Diagrams, Too
PDFs display more than just text, and PDFlib has capabilities to match. One of the demonstration programs included in the standard download is a hundred-line program which constructs an analog clock face (see Figure 2).
Figure 2 Demonstration analog clock face included as a sample program with PDFlib.
And there's more: Not only can you apply all the power of C and C++ to writing PDFs, but PDFlib and rival libraries also can read existing PDF documents. That does not mean that a general-purpose PDF-to-text transformer is at hand; PDF contents encode display directions that complicate and sometimes even preclude textual recovery. At the very least, though, the "reading" part of a PDF library can report on high-level document information such as page count, author, and so on.

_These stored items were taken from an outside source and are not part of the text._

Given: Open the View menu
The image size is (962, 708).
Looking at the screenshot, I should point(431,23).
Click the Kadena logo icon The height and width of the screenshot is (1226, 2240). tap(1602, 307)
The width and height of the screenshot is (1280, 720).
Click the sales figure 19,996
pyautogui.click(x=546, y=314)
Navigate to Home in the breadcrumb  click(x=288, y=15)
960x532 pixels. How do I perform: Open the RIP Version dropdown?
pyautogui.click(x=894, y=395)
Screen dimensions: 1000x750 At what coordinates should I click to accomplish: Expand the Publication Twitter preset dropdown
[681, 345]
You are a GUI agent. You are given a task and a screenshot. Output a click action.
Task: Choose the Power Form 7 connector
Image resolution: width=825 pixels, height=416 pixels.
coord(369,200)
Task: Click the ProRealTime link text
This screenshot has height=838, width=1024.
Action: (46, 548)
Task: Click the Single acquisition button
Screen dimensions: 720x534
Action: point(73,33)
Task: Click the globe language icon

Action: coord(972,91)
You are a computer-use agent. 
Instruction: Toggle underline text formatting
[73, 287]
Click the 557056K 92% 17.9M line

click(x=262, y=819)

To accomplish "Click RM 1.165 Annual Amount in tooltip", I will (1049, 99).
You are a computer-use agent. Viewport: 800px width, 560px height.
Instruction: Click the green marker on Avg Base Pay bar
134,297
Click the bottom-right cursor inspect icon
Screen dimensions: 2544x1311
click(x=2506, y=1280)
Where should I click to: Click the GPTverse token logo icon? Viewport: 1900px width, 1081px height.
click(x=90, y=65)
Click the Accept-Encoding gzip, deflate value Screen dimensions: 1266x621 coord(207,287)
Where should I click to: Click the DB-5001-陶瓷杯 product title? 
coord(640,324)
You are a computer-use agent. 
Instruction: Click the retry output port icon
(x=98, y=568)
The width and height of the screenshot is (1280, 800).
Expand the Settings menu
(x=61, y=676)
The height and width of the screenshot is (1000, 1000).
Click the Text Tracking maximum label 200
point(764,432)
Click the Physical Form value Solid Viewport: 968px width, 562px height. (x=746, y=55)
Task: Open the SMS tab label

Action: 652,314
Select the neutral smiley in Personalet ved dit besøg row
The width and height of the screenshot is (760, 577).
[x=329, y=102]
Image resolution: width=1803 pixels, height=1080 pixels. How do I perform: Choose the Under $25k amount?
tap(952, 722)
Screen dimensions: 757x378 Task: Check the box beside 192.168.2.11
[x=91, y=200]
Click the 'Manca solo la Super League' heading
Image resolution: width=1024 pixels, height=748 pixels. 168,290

Next time you see someone in an office asking a computer for a report and then typing the information back into a computer to prepare a PDF version of the same data, recognize there's an opportunity for you to streamline the process. You can use the C or C++ language, in which you're already expert, to automate the workflow and generate PDF without human intervention.
This sort of automation can be especially welcome in Web applications. Most *.pdf documents available through the Web are passive copies of work originally done "by hand". It doesn't have to be so, though; programs such as the ones this article illustrates can customize each delivered page, in real time, while retaining all PDF's desirable uniformity in display.